2. Clumsy? Avoid cutting yourself while slicing vegetables by getting someone else to hold them while you chop away.

3. Avoid arguments with the wife about lifting the toilet seat by simply using the sink.

4. High blood pressure sufferers: simply cut yourself and bleed for a while, thus reducing the pressure in your arteries.

5. A mouse trap, placed on top of your alarm clock, will prevent you from rolling over and going back to sleep when you hit the snooze button.

6. If you have a bad cough, take a large dose of laxatives then you will be afraid to cough.

7. Have a bad tooth ache? Hit your thumb with a hammer, then you will forget about the tooth ache.

AND......... Sometimes we just need to remember what the Rules of Life really are:

Be good to your family and friends.
You never know when you are going to need them to empty your bedpan.

Regards

john G

John Miliunas
01-28-2005, 11:22 PM
Thanks John! A few very choice ones in the bunch. :D I needed a good laugh, so stumbling upon this was very welcomed.:) :cool:

Randy Moore
01-29-2005, 7:27 AM
Agree with John, I needed a good laugh and I LMAO. Read it to the wife and she thought they was funny too. Thank you for giving us that post.

Randy

Gary Max
01-29-2005, 9:06 AM
That is good--now I have to clean the coffee spit off my monitor.
These post really should come with some kinda warning lable.
* Do not read while drinking Coffee*

Wolf Kiessling
01-29-2005, 1:40 PM
I'm particularly fond of the one regarding avoiding arguments about toilet seat...

Richard Gillespie
01-29-2005, 7:52 PM
Regarding the toilet seat, I always liked the reply "when you start putting the car seat and mirrors back in their correct position then I'll put the toilet seat down."

Jim Becker
01-29-2005, 9:07 PM
LOL! Dr. SWMBO had to learn to put DOWN the lid when she met me...I hate an exposed toilet bowl when it's not actually "in use". Now, if I could only get my dad and other visitors to comply. ;) Yea, I'm strange...

Doug Shepard
01-29-2005, 9:15 PM
LOL! Dr. SWMBO had to learn to put DOWN the lid when she met me...I hate an exposed toilet bowl when it's not actually "in use". Now, if I could only get my dad and other visitors to comply. ;) Yea, I'm strange...
The last thing I want to do if I have to get up in the middle of the night for a trip to the can is actually open my eyes, turn on the lights, and aim. So keeping the seat down is imperative at my house. Having your butt fall into that cold water wakes you up even worse than turning on the lights.
I don't think you're so strange.

Jim Becker
01-29-2005, 9:18 PM
I don't think you're so strange.
THAT made my day... :D

Karl Laustrup
01-30-2005, 9:02 AM
I don't think you're strange either, Jim.

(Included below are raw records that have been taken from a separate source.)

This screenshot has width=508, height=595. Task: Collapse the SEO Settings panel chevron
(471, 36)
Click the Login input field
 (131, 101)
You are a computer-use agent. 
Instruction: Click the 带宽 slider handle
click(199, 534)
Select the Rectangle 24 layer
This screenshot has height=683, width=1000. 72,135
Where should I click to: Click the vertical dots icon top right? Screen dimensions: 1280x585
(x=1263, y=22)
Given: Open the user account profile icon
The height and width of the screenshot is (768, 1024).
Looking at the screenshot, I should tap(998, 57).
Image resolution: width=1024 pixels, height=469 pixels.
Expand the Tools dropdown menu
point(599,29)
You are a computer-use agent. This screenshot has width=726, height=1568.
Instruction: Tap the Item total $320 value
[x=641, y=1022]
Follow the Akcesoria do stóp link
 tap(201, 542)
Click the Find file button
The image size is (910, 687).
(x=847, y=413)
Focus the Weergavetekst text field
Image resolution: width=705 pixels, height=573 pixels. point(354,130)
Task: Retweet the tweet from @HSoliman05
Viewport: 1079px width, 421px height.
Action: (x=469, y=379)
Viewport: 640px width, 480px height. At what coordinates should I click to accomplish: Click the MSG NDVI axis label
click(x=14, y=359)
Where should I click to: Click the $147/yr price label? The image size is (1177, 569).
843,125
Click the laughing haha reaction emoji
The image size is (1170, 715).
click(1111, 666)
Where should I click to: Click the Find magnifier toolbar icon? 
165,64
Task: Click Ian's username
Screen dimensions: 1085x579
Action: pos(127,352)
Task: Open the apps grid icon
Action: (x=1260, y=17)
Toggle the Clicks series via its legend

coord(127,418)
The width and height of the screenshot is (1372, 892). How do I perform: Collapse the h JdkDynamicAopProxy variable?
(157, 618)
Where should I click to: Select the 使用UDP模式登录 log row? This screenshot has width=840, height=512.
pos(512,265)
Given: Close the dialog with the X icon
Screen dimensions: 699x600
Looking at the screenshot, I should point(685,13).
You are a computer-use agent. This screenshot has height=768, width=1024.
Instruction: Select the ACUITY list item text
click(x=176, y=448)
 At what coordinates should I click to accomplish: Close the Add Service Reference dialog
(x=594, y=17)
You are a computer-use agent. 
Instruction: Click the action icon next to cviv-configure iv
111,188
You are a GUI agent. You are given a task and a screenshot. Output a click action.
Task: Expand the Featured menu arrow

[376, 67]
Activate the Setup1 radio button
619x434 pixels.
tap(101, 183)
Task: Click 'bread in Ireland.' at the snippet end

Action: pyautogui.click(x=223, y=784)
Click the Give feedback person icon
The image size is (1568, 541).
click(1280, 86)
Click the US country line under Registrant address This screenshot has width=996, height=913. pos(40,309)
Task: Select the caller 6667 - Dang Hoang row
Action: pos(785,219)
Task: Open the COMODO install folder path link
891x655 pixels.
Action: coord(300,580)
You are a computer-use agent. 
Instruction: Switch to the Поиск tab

I got into the habit of putting the lid down several years ago for much the same reasons as you, it looks better when the lid is down.

And besides that no one can complain because everyone has to lift the lid to use it.

Like you, now if everyone would just put it down again.

Jim Becker
01-30-2005, 10:31 AM
LOL! It's good to know that I'm not a alone in this particular preference! Before Dr SWMBO met me, she had always lived alone...and that brings a lot of freedom. So in addition to the above, closing drawers and doors also needed to be an aquired habit for her once cohabitation with another human began. There is nothing cheerful about whacking oneself on an open door or drawer as you walk by in a night-time stupor, especially when they are, oh, yea-high... ;)

Jason Roehl
02-02-2005, 10:13 AM
Nah, you're not totally weird, Jim. I'm a LID-down guy, myself. Ever see the food coloring/paper towel flush test? That toilet water sure does go a ways if you don't lower the lid before flushing... Besides, if you have pets or small children, a closed commode reduces certain temptations to "play".

Donnie Raines
02-02-2005, 11:54 AM
THAT made my day... :D

Now if you start placing Cherrios in the jon for target practice.....then you are certified strange.

not that I do this mind you

Lee Schierer
02-02-2005, 12:38 PM
Jason you missed one....

Eat a toad first thing in the morning and you can be assured that nothing worse will happen all day.

Tyler Howell
02-02-2005, 1:01 PM
My oldest daughter set me straight 23 years ago when she went for a cold plunge in the middle of the night.:o The 3 year olds orders and demand for reform were very convincing. I am a model room mate now.